Data from: Genetic analysis of sugarcane mosaic virus resistance in the Wisconsin Diversity Panel of maize
Gustafson, Timothy J.; de Leon, Natalia; Kaeppler, Shawn M.; Tracy, William F. (2019), Data from: Genetic analysis of sugarcane mosaic virus resistance in the Wisconsin Diversity Panel of maize, Dryad, Dataset, https://doi.org/10.5061/dryad.dq91858
Sugarcane mosaic virus (SCMV) and Maize dwarf mosaic virus can cause yield loss in maize (Zea mays L.). Previous studies identified two key genomic regions controlling host resistance: Scmv1 on chromosome 6 and Scmv2 on chromosome 3. In this study a diverse set of 578 inbreds adapted to a northern US Corn Belt environment, was inoculated at the three-leaf stage with SCMV and rated for presence of virus symptoms at 7, 10, 14, 21, 28, and 35 d after inoculation.
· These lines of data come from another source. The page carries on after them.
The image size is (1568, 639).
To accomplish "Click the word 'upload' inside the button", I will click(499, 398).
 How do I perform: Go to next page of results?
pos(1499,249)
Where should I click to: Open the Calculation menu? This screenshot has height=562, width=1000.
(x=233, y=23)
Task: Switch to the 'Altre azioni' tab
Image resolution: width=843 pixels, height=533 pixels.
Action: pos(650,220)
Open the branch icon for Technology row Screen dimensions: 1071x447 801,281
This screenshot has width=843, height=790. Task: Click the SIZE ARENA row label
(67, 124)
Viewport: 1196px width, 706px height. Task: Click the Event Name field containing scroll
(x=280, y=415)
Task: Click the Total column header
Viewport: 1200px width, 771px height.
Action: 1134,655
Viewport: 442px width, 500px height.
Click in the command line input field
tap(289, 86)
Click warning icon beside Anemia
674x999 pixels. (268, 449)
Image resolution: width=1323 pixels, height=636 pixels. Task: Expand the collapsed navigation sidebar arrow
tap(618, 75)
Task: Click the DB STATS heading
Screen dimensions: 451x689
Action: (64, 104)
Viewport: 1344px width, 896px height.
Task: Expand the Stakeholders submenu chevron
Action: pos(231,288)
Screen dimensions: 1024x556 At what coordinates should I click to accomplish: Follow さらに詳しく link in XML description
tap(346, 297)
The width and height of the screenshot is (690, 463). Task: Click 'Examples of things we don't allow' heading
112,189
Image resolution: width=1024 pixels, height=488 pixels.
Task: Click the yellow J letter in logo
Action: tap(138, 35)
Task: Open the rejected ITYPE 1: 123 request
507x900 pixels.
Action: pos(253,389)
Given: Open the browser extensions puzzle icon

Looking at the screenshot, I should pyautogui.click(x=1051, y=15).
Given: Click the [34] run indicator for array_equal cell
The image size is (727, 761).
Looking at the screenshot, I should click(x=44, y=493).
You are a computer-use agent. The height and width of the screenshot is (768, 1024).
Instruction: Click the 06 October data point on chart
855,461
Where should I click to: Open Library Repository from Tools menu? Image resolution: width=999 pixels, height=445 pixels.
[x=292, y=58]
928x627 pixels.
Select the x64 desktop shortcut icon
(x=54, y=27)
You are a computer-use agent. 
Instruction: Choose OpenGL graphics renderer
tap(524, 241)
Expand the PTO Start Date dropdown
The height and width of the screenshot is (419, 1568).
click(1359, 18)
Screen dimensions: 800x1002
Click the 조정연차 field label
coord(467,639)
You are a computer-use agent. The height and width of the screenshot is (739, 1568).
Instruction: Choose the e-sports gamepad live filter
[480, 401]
Scmv1 was present in all resistant inbreds. A single-nucleotide polymorphism associated with SCMV resistance was found 5 Mb downstream of the putative location of Scmv1, and resistance at this downstream locus was correlated with a group of inbreds containing the presence allele of a 2.7-Mb presence–absence variation (PAV) in the region encompassing Scmv1. The Scmv2 region was associated with resistance 35 d after inoculation only among the inbreds containing the presence allele, including Scmv1. Several other loci unlinked to Scmv1 and Scmv2 were associated with resistance in this panel, providing evidence for multigenic modification of the efficacy of Scmv1 and Scmv2. Sixty-nine inbreds representing haplotype variation in the region surrounding Scmv1 on chromosome 6 were inoculated with SCMV at the three- and six-leaf stage. Symptom development was reduced when inoculation was delayed to the six-leaf stage, but 24 inbreds became fully symptomatic after 35 d regardless of the growth stage at inoculation. Inbreds with the presence allele of the PAV encompassing Scmv1 were more resistant to SCMV when inoculation was delayed to the six-leaf stage than those that had the absence allele. Inbreds with the absence allele were susceptible regardless of growth stage at inoculation.